After I told my advisor, he “recharacterized” the $20K IRA conversion in April 2018. I thought this would drop my 2018 gross income to about $30K and I wouldn’t have to pay back the healthcare subsidy. I even tried to work this out on my 2017 tax return using “paid advice” from the TURBO TAX people…but while attempting to fill out the forms I hit a roadblock when TT software said I couldn’t move the $20K back to a regular IRA since I had no (zero) “earned” income…  and you can’t “contribute” more to an IRA than you “earned”?? I’m not sure why the “recharacterization” of the original $20K ROTH IRA conversion counts as a normal contribution…which it isn’t (?). My total IRA balances didn’t change.

Thanx for any help/response.

Answer:

Your situation is a common one. Converting a traditional IRA to a Roth IRA results in a tax bill and it can also affect eligibility for other government programs, subsidies, or even tax breaks. You are in luck that 2017 Roth IRA conversions can be recharacterized until October 15, 2018. This opportunity for a “do over” will not be available for conversions done in 2018 or later. Therefore, if you are going to do another conversion in the future, make you sure you understand how that additional income will impact your eligibility for other programs and credits prior to pulling the trigger.
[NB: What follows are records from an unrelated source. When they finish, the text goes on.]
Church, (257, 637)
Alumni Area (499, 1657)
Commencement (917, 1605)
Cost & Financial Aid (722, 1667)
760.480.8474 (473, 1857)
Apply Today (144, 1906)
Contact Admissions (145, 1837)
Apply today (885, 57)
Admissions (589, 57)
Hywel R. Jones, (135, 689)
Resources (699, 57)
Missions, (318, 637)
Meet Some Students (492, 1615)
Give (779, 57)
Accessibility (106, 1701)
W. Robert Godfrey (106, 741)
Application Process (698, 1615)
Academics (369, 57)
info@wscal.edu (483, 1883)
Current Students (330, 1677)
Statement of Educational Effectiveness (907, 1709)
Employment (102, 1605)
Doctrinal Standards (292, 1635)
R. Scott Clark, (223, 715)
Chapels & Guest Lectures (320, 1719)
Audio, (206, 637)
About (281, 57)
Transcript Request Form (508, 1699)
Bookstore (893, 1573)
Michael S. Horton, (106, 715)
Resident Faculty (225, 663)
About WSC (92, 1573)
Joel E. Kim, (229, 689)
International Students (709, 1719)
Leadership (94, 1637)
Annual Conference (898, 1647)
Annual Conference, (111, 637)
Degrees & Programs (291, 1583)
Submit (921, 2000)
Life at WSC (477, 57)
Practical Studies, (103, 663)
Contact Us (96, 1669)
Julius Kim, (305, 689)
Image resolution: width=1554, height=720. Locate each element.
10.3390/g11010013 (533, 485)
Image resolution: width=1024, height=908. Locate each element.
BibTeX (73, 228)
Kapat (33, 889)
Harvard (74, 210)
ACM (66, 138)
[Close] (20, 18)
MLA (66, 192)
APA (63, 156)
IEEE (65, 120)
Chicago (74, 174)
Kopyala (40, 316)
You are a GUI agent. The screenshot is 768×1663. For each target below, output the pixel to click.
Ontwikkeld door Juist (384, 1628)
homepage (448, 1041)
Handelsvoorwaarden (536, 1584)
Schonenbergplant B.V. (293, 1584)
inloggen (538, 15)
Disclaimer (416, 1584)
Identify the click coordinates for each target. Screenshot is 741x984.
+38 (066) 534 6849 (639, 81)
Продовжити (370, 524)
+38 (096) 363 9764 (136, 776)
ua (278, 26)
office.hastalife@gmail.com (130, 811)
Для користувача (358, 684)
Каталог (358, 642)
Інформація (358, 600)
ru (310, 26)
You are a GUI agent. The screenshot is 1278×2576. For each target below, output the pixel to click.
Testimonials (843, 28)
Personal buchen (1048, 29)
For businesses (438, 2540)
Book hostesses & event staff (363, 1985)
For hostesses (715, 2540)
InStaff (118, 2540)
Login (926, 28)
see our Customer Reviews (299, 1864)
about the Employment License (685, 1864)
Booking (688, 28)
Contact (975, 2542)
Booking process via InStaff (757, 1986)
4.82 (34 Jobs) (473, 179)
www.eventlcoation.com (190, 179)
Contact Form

When you recharacterize a conversion, for tax purposes it is treated as though it never happened, and the tax bill is wiped away. The recharacterization of the conversion is not treated as a tax year contribution and there is no requirement to have earned income to complete a recharacterization.

Handling a recharacterization of a conversion on the tax return is complicated. This may be a time where you may want to seek advice from a tax professional.